Predictors of Red Cell Alloimmunization in Kurdish Multi Transfused Patients with Hemoglobinopathies in Iraq.

作者信息

Al-Mousawi Muqdad M N, Al-Allawi Nasir A S, Alnaqshabandi Rubad

机构信息

a Department of Haematology , Azadi Teaching Hospital , Duhok , Iraq.

b Scientific Research Centre, Faculty of Medical Sciences, University of Duhok , Duhok , Iraq.

出版信息

Hemoglobin. 2015;39(6):423-6. doi: 10.3109/03630269.2015.1077460. Epub 2015 Aug 31.

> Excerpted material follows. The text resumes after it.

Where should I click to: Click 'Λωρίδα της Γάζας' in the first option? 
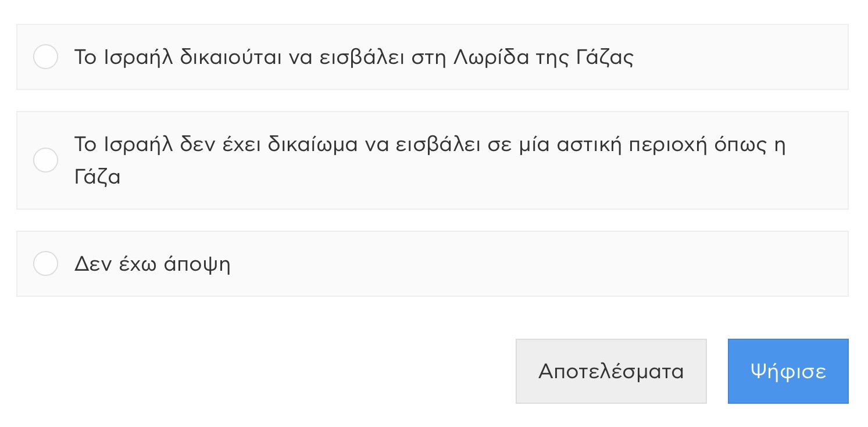tap(542, 58)
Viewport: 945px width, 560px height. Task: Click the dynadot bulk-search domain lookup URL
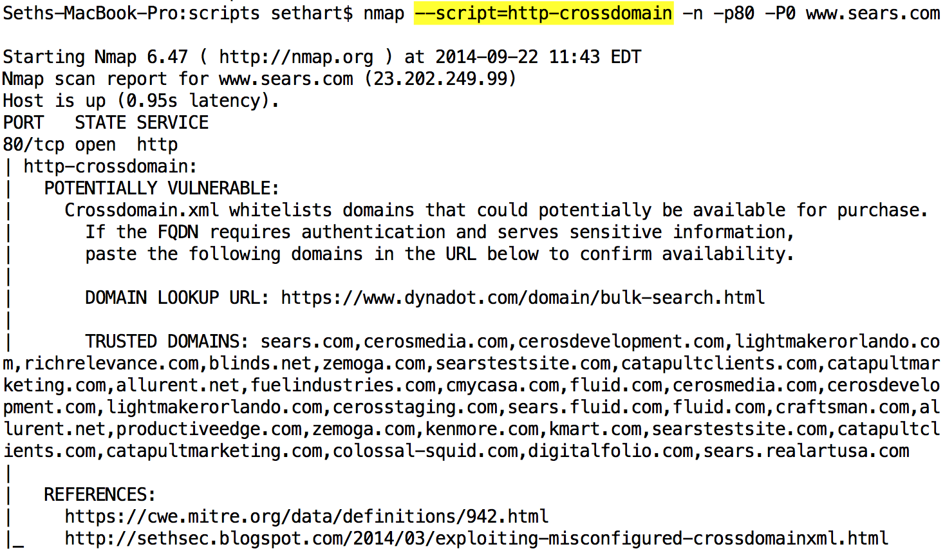(523, 298)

DOI:10.3109/03630269.2015.1077460
PMID:26327166
Abstract

Hemoglobinopathies are significant health problems in Iraq, including its Northern Kurdistan region. One of the essential components of management of these disorders is regular lifelong blood transfusions. The latter is associated with several complications including red cell alloimmunization. No study has looked at the frequency of alloimmunization and its associations in the country. To address the latter issue, 401 multi transfused patients [311 with β-thalassemia (β-thal) syndrome and 90 with sickle cell disease], registered at a large thalassemia care center in Iraqi Kurdistan had their records reviewed, and their sera tested for atypical antibodies using screening and extended red cell panels. Red cell alloimmunization was detected in 18 patients (4.5%) with a total of 20 alloantibodies, while no autoantibodies were detected. The most frequent alloantibody was anti-E, followed by anti-D, anti-K, anti-C(w), anti-C, anti-c and anti-Le(a). Ethnicity was an important predictor of alloimmunization, while age at start of transfusion (>2 vs. ≤2 years) (p = 0.005), Rhesus D (RhD) negative status (p = 0.0017) and history of previous transfusion reactions (p = 0.007) showed a statistically significant higher rate of alloimmunization. However, patients' age, gender, number of units transfused, underlying diagnosis and splenectomy were not significantly associated with alloimmunization. Based on our observations, measures to reduce alloimmunization rates may include extended matching for Rhesus and Kell antigens and early initiation of blood transfusions.

摘要

血红蛋白病在伊拉克,包括其北部库尔德斯坦地区,是严重的健康问题。对这些疾病进行管理的一个重要组成部分是终身定期输血。后者会引发包括红细胞同种免疫在内的多种并发症。该国尚未有研究关注同种免疫的发生率及其相关因素。为解决后一个问题,对在伊拉克库尔德斯坦一家大型地中海贫血治疗中心登记的401例多次输血患者[311例β地中海贫血(β-地贫)综合征患者和90例镰状细胞病患者]的记录进行了回顾,并使用筛查和扩展红细胞面板检测了他们血清中的非典型抗体。在18例患者(4.5%)中检测到红细胞同种免疫,共发现20种同种抗体,未检测到自身抗体。最常见的同种抗体是抗-E,其次是抗-D、抗-K、抗-C(w)、抗-C、抗-c和抗-Le(a)。种族是同种免疫的一个重要预测因素,而输血开始时的年龄(>2岁与≤2岁)(p = 0.005)、恒河猴D(RhD)阴性状态(p = 0.0017)和既往输血反应史(p = 0.007)显示同种免疫发生率在统计学上显著更高。然而,患者的年龄、性别、输血量、潜在诊断和脾切除术与同种免疫无显著相关性。基于我们的观察,降低同种免疫发生率的措施可能包括对Rh和Kell抗原进行扩展配型以及尽早开始输血。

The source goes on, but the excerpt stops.